NeurIPS 2020

Deep Subspace Clustering with Data Augmentation

Review 1

Summary and Contributions: This paper introduces a framework for data augmentation in subspace clustering. The two main contributions of this work are (1) the design of a scheme to determine a data augmentation policy in an unsupervised way and (2) a temporal ensembling approach to maintain the consistency between subspace assignments across iterations. Experiments on 4 standard subspace clustering datasets demonstrate the effectiveness of the approach and its two components. I am happy with the rebuttal provided by the authors, who addressed the main points I raised, and I am positively updating the score.

Strengths: - Experiments are extensive and convincingly demonstrate the effectiveness of the approach compared to prior works. In addition to the comparison against state-of-the-art baselines, the ablation study and the comparison to common augmentation policies further support the claims of the paper and nicely complete the set of experiments. - The data augmentation scheme is flexible and thus any deep subspace clustering model could benefit from it. The experiments also confirm this by showing that improvements are obtained by applying the approach to both DSC and MLRDSC. - The paper reads very well and is clear for the most part.

Weaknesses: - The main weakness of the paper is the fact that efficiency is not discussed. Although several efforts were made to limit the size of the search space (reduced to 16^2=256 in the experiments), it is still unclear how costly it is to train the child network with each of these 256 policies. Covering the question of runtime (in particular for the policy search phase) is needed to assess the practicality of the approach. - I did not see any mention of the fact that the source code would be publicly released, should the paper be accepted. Yet, although such open-sourcing effort would be appreciated, this is not too detrimental to the work as the data augmentation scheme seems simple enough to be easily re-implemented.

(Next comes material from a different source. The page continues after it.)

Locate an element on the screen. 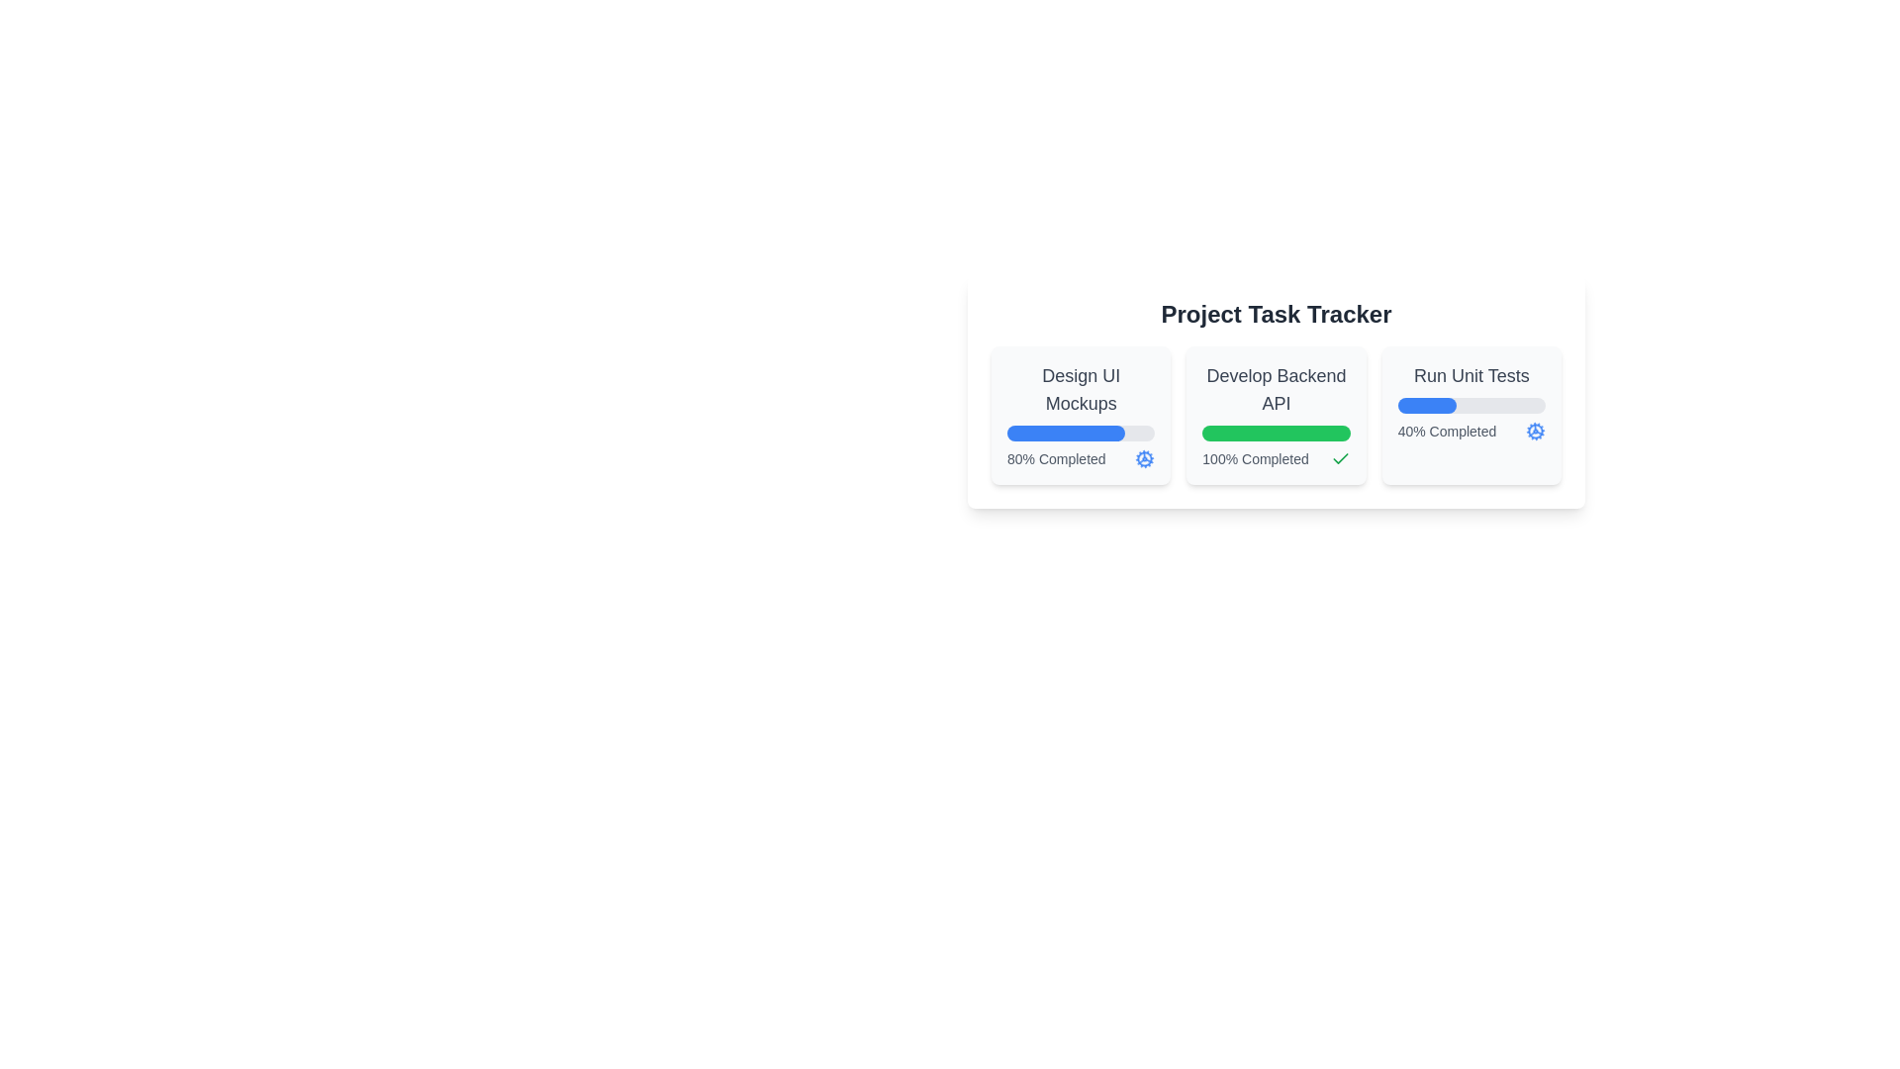  the animated blue cog icon indicating processing or settings status, located within the first task card labeled 'Design UI Mockups', at the bottom-middle section of the card, directly to the right of the textual progress bar is located at coordinates (1145, 458).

Correctness: The claims are verified through extensive and convincing experiments. The methodology used in the experiments is also sound. However, the authors mention that EMA decay is to 0.999 through cross-validation. Given that no labeled data are available in the clustering task, more details on how this cross-validation was carried on would be appreciated. Additionally, I did not find any mention of the number of runs performed for each approach/dataset pair. Was only one run performed or do the results report the average over several runs? In the former case, how can one make sure that the results are not due to the randomness underlying the training process?

Clarity: The paper is well-written and clear for the most part. There are nonetheless some points I would like to see clarified: - Based on the explanation in Lines 113-117, I did not fully understand whether the model is trained with minibatches or with the whole dataset as batch. - Is there any intuition or rationale explaining why the consistency loss is not combined in the same loss as the subspace-expressiveness, subspace-preserving and reconstruction terms? In other words, why not combine Step 1 and Step 2 in Equation 8? - Are augmentation policies with strictly less than l_max sub-policies considered as candidates in the search algorithm? - In Equation 9, is Q^T the same as \hat{Q}^T? - Section 5.1 mentions that the two best policies found by the policy search algorithm are selected. However it is not fully clear how the two policies are used when the model is trained. Is a uniform sampling performed to choose between either of the two policies to augment the samples?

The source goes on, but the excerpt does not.